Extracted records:

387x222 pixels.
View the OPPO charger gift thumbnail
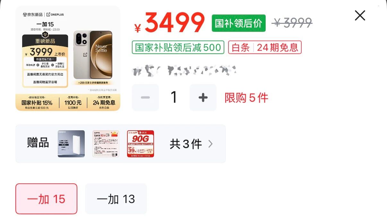(x=71, y=144)
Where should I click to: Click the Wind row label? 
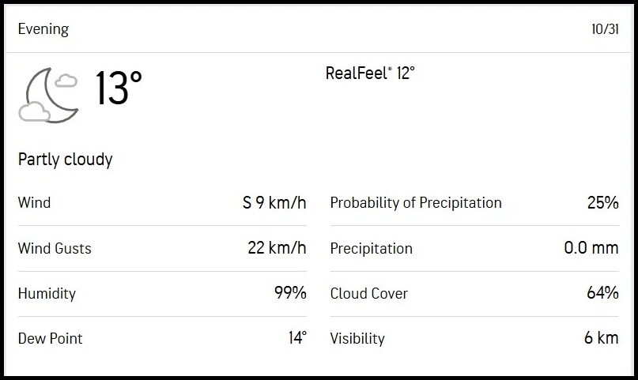click(x=34, y=203)
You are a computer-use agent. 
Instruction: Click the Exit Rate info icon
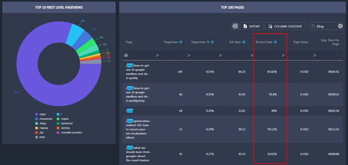(244, 42)
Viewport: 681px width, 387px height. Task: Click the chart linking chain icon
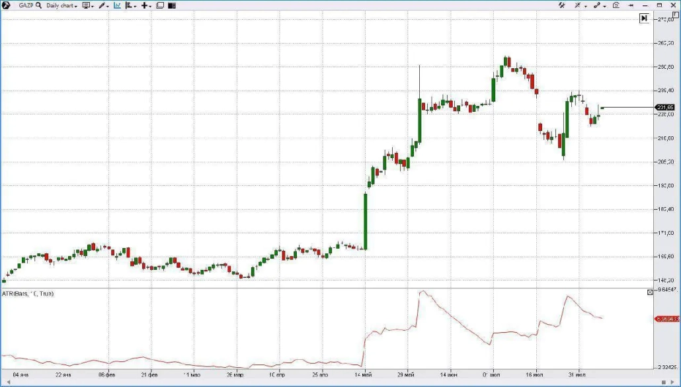(x=598, y=5)
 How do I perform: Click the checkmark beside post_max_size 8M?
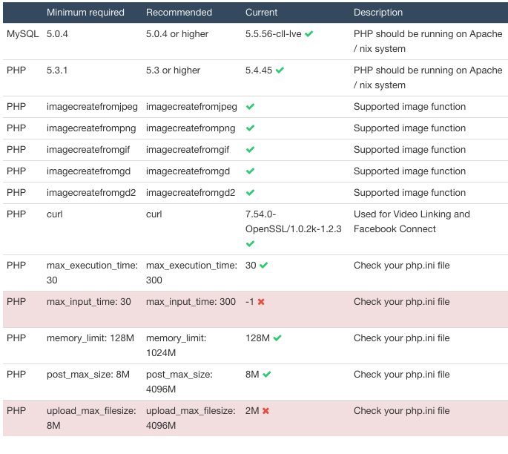pyautogui.click(x=267, y=375)
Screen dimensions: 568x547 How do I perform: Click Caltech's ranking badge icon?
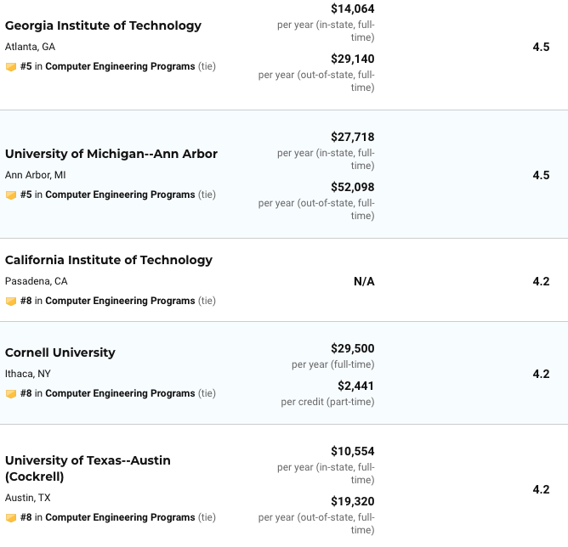point(11,301)
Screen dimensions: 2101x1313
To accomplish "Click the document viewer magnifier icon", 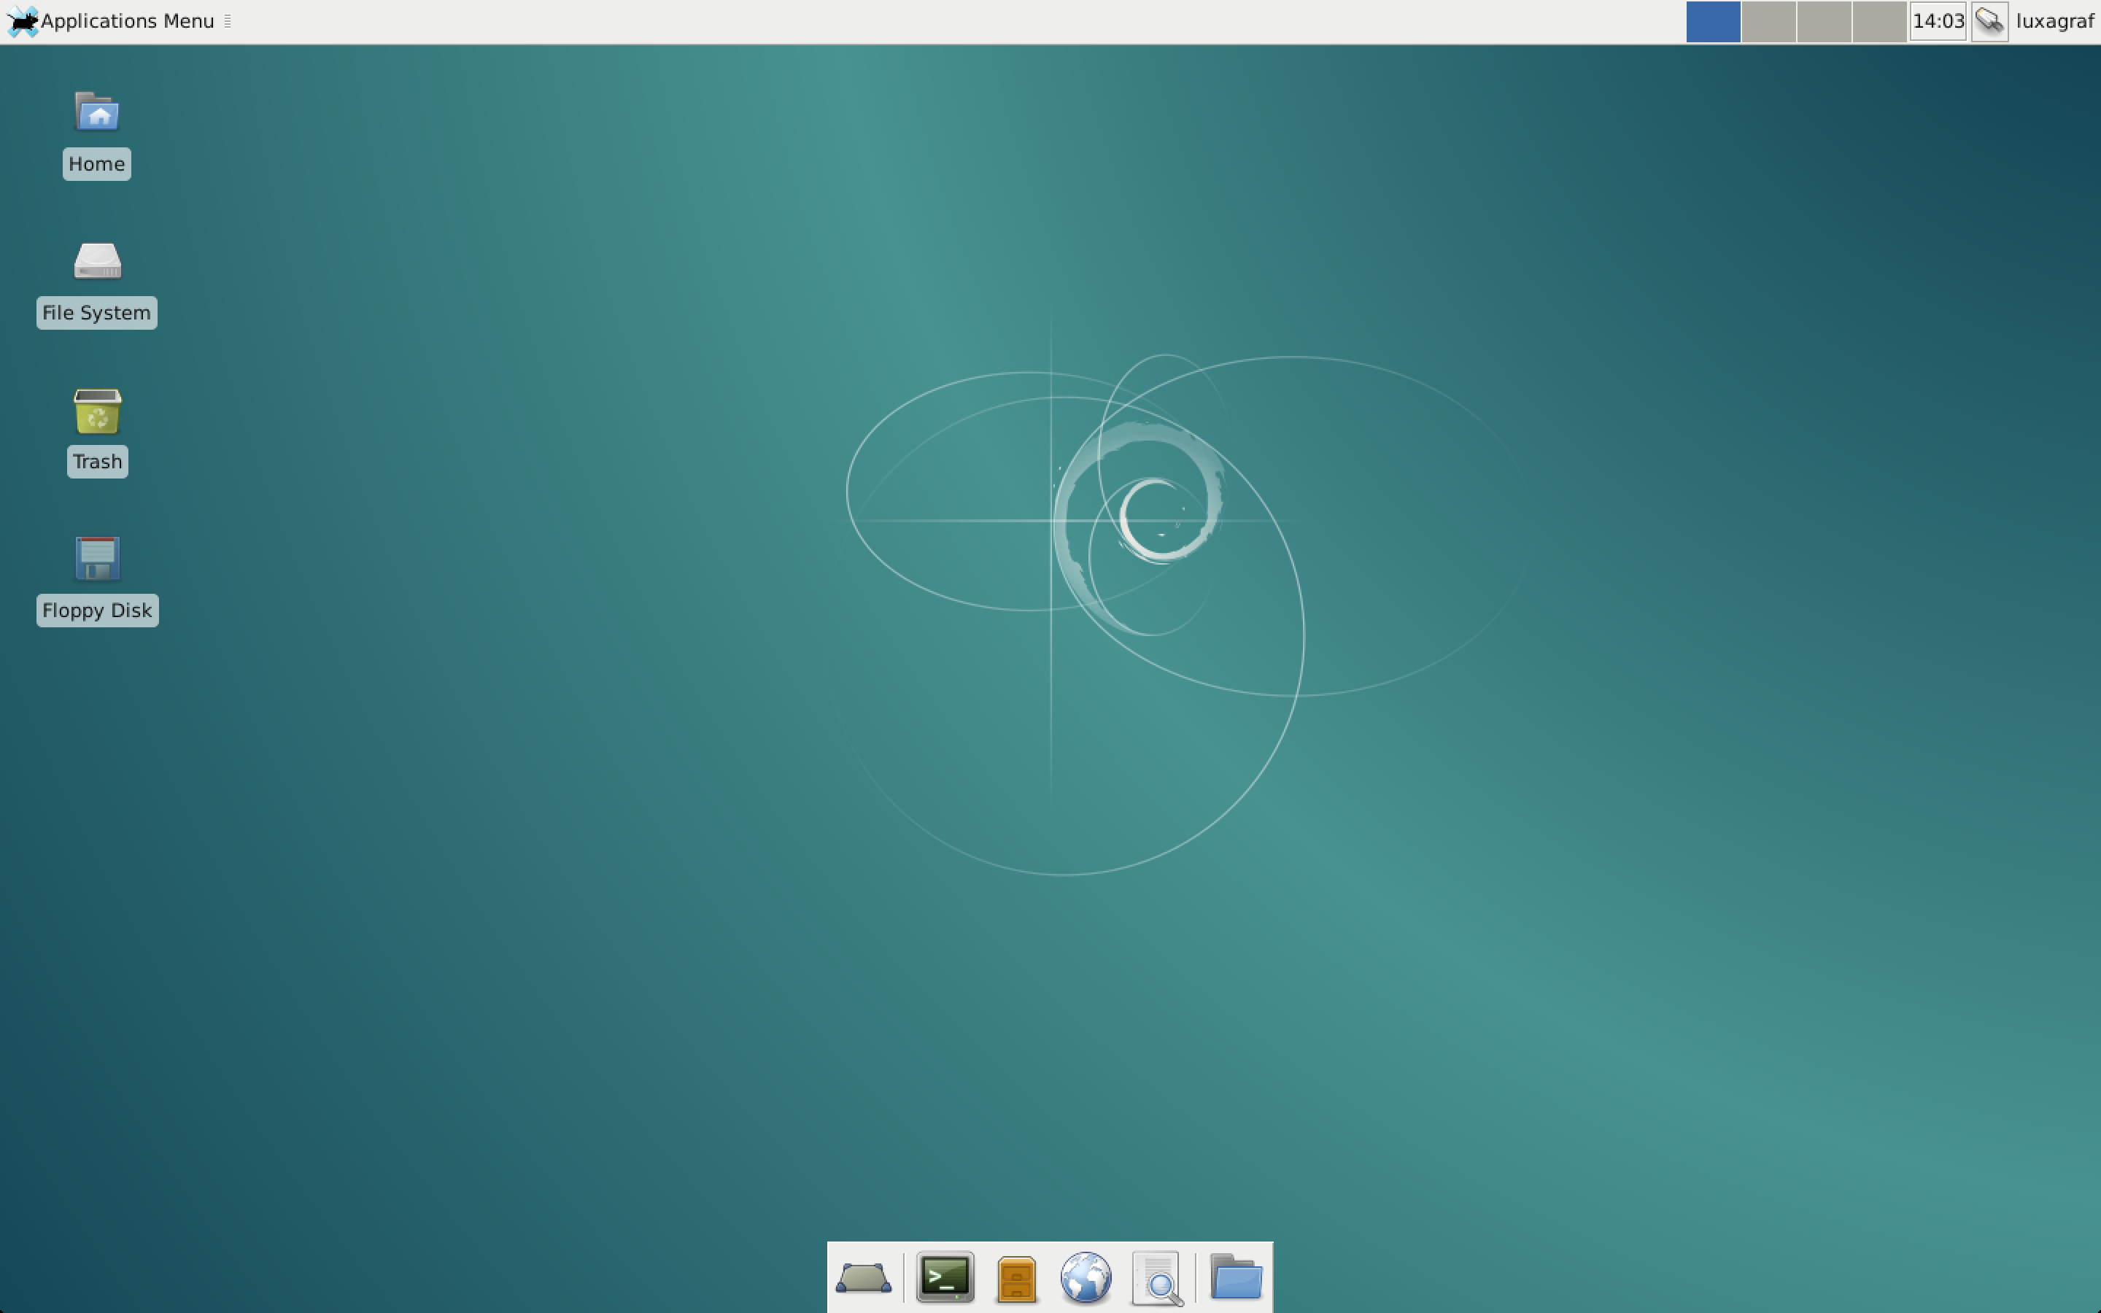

▸ **The problem**
Reproduce verbatim, and only, the lines starting at the one that contains "You are a computer-use agent." and ending with the final line of the records; leave out the pictures.

▸ **Answer to this task**
You are a computer-use agent. 
Instruction: Click the Exit Rate info icon
(244, 42)
Viewport: 681px width, 387px height. Task: Click the chart linking chain icon
(x=598, y=5)
 How do I perform: Click the checkmark beside post_max_size 8M?
pyautogui.click(x=267, y=375)
Screen dimensions: 568x547 How do I perform: Click Caltech's ranking badge icon?
point(11,301)
Screen dimensions: 2101x1313
To accomplish "Click the document viewer magnifier icon", 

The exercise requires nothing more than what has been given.